### WORK TASK
For every line in the listing below that contains the word "using", add one to the tally. State the final number and nothing else.

### DATA SHOWN
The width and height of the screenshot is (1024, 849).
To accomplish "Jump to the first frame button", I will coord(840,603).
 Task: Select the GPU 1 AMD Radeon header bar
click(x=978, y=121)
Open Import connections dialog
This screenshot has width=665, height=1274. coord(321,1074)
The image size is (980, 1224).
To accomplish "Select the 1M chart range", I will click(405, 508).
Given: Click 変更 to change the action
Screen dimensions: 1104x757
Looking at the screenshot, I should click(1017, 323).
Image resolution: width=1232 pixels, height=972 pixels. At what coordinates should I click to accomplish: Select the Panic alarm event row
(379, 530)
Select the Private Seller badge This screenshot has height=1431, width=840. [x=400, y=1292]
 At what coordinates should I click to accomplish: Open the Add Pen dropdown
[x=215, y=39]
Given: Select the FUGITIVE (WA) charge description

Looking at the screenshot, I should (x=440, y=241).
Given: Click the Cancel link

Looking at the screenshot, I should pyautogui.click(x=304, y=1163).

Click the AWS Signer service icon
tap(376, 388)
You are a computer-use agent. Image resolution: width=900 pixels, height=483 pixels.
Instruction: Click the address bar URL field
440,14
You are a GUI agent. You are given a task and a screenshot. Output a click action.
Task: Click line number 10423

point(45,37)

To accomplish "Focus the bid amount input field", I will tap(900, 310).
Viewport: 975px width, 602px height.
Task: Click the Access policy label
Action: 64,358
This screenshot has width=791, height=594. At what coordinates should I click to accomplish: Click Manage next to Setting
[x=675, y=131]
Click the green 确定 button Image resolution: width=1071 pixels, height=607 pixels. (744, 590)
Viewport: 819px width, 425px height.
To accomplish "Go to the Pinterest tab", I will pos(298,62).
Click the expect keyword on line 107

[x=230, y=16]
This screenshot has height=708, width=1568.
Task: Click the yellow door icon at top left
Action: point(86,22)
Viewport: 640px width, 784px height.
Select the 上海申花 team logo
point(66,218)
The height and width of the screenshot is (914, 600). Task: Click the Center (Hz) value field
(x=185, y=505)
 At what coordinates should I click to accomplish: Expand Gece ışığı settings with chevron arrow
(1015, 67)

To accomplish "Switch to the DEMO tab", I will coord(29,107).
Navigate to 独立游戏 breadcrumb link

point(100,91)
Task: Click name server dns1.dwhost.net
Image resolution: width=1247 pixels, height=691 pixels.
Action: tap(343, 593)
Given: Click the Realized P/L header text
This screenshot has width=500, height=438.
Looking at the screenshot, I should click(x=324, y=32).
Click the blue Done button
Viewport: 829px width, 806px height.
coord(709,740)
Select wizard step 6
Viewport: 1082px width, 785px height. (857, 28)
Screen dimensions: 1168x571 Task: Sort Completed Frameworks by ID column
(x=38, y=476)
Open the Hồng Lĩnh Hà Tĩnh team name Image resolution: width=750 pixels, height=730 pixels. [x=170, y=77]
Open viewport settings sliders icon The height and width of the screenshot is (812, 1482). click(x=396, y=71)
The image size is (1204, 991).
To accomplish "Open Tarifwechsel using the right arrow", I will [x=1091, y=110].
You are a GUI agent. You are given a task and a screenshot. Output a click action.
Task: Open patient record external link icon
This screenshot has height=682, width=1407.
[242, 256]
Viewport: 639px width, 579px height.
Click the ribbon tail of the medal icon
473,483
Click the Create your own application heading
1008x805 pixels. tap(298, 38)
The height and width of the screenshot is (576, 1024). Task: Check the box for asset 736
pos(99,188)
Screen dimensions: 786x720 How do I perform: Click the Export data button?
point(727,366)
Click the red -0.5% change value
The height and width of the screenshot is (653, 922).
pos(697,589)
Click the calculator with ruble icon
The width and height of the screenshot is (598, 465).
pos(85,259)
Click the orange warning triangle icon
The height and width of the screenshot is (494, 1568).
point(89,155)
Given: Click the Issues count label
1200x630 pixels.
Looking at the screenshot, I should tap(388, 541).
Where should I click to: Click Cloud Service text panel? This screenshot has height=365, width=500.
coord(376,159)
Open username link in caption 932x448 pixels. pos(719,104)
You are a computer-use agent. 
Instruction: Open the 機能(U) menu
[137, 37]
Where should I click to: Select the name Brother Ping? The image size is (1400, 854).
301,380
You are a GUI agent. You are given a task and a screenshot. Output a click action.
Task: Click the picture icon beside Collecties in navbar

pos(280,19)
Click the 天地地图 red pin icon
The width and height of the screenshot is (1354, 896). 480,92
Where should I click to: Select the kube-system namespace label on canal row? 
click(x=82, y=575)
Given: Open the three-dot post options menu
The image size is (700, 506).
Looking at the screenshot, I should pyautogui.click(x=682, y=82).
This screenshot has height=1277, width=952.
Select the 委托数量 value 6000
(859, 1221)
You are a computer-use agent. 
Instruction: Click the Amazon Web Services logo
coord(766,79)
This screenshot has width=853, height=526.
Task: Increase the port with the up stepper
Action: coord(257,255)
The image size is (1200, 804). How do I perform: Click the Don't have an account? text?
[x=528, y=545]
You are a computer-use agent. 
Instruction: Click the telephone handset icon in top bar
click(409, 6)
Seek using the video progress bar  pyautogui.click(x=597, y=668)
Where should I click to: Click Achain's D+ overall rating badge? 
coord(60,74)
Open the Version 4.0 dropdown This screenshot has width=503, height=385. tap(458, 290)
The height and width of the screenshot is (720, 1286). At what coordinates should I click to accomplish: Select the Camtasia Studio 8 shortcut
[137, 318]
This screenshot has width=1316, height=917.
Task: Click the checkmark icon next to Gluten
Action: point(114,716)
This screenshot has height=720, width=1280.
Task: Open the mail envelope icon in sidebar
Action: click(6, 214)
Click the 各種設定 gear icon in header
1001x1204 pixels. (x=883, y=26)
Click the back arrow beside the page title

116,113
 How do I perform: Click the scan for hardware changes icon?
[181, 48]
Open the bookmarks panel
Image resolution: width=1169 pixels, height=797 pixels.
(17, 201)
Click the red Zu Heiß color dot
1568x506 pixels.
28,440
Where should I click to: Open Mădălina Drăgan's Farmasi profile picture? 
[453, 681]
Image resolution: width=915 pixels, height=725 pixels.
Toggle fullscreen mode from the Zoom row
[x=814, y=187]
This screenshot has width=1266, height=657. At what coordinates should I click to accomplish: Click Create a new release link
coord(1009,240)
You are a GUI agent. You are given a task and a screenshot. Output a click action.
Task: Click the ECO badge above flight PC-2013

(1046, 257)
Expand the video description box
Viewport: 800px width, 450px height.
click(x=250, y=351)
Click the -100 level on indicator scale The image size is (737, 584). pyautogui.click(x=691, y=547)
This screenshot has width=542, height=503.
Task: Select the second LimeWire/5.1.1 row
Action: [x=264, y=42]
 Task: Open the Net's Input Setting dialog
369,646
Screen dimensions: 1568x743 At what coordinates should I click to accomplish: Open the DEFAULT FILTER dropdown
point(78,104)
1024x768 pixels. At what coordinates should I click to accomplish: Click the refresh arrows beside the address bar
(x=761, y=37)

### SOLUTION BELOW
2